Brief: Keep only the lines of the material below that contain the word "Open". Copy those lines.

Supplied entries:
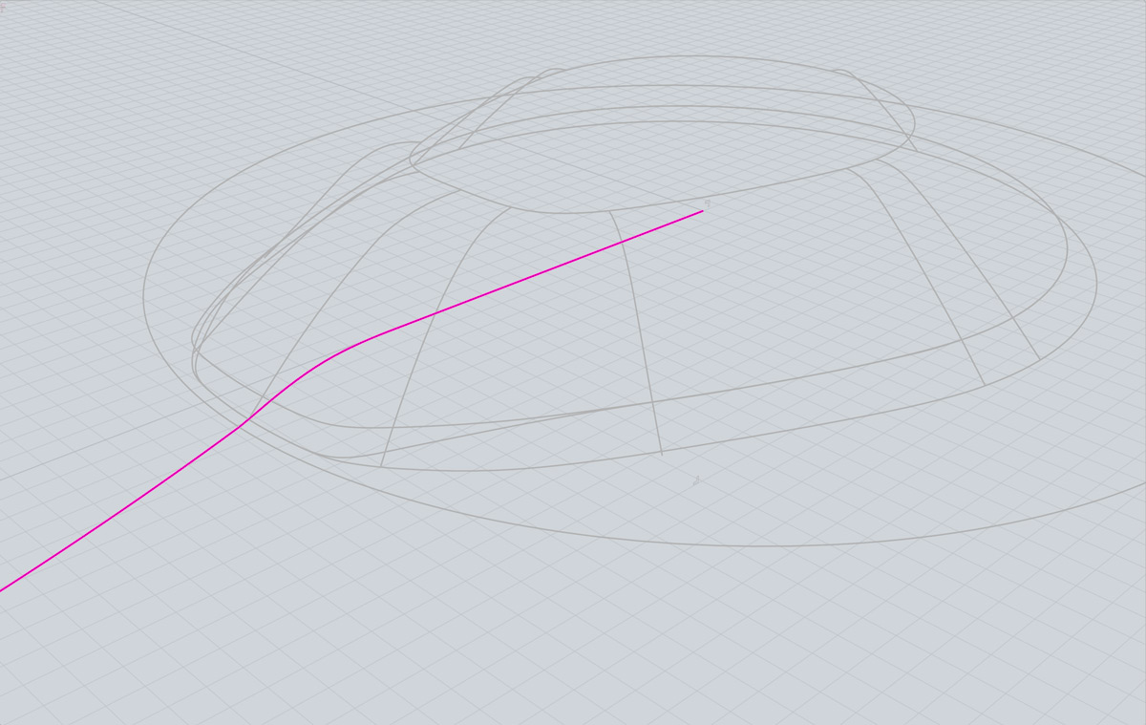Click where the magenta curve crosses the front-left rib
Screen dimensions: 1146x725
point(435,313)
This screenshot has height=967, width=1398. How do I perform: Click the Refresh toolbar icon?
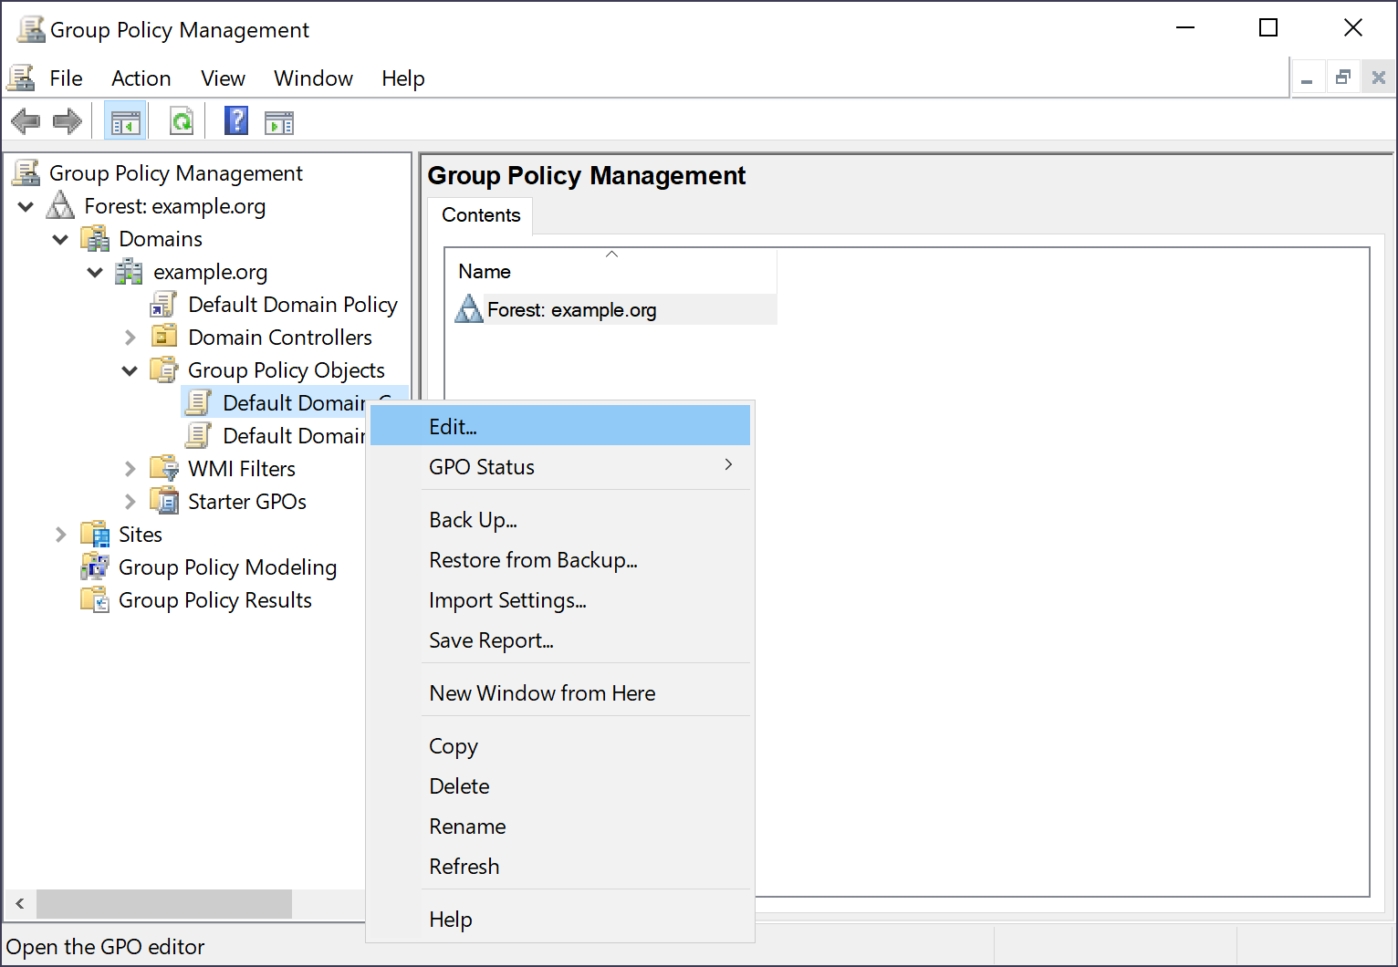click(181, 120)
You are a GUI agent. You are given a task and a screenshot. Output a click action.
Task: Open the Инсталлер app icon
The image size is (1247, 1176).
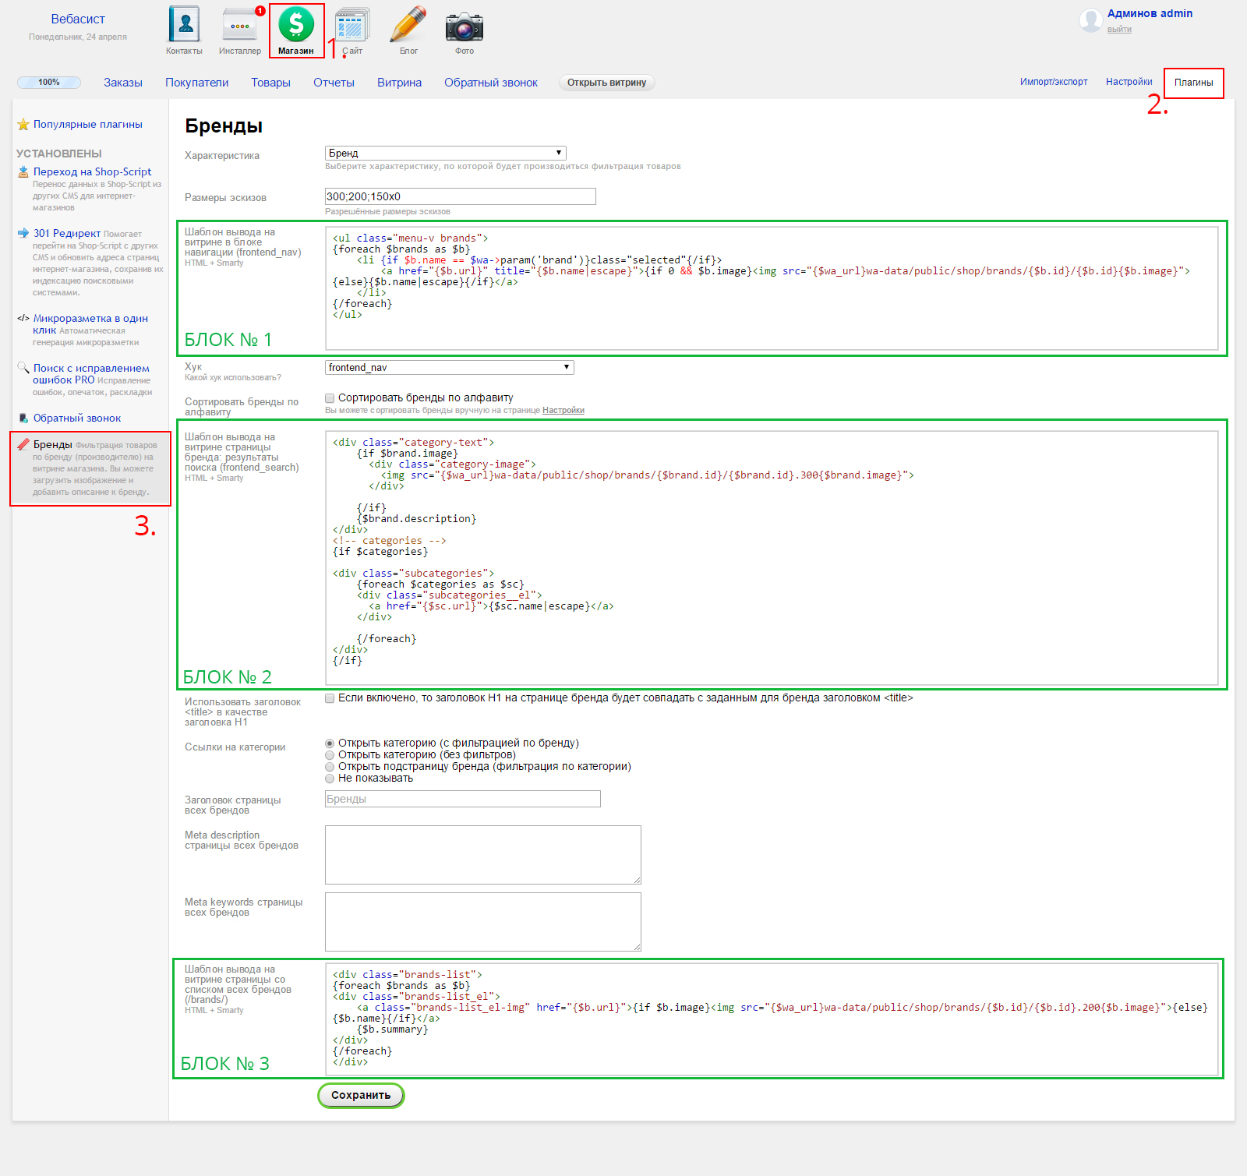(240, 24)
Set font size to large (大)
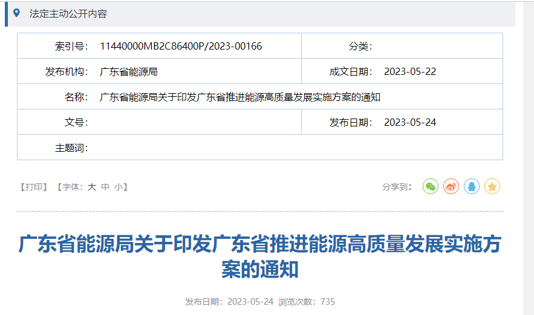 pyautogui.click(x=92, y=187)
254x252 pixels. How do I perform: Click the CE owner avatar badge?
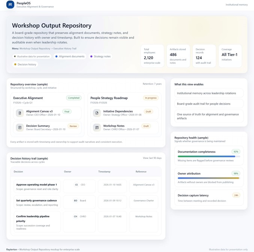76,185
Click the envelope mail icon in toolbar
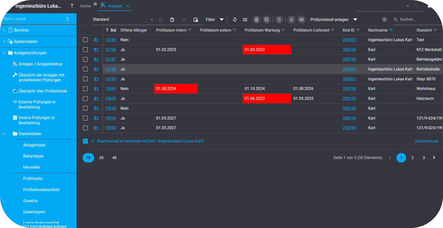This screenshot has height=228, width=443. (302, 20)
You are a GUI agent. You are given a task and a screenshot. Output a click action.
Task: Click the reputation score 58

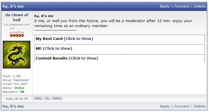pos(22,92)
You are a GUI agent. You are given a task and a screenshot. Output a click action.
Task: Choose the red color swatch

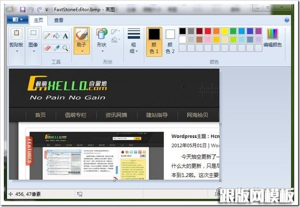(x=208, y=31)
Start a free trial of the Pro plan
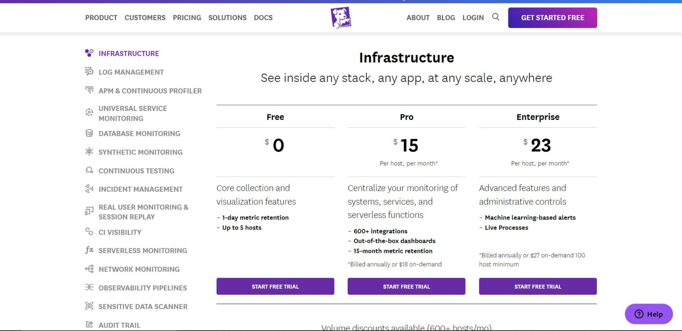Screen dimensions: 682x331 pyautogui.click(x=406, y=286)
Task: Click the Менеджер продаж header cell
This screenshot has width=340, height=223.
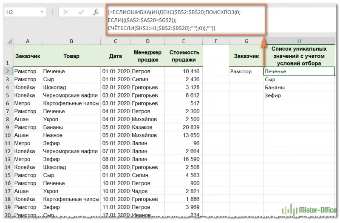Action: click(x=147, y=56)
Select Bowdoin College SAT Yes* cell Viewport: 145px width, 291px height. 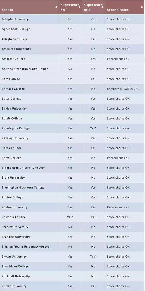[70, 217]
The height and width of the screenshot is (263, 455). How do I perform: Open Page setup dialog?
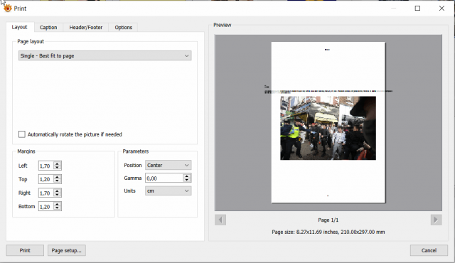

Problem solution:
Task: Open the Инсталлер app icon
The height and width of the screenshot is (263, 455). How do I perform: Open Page setup dialog?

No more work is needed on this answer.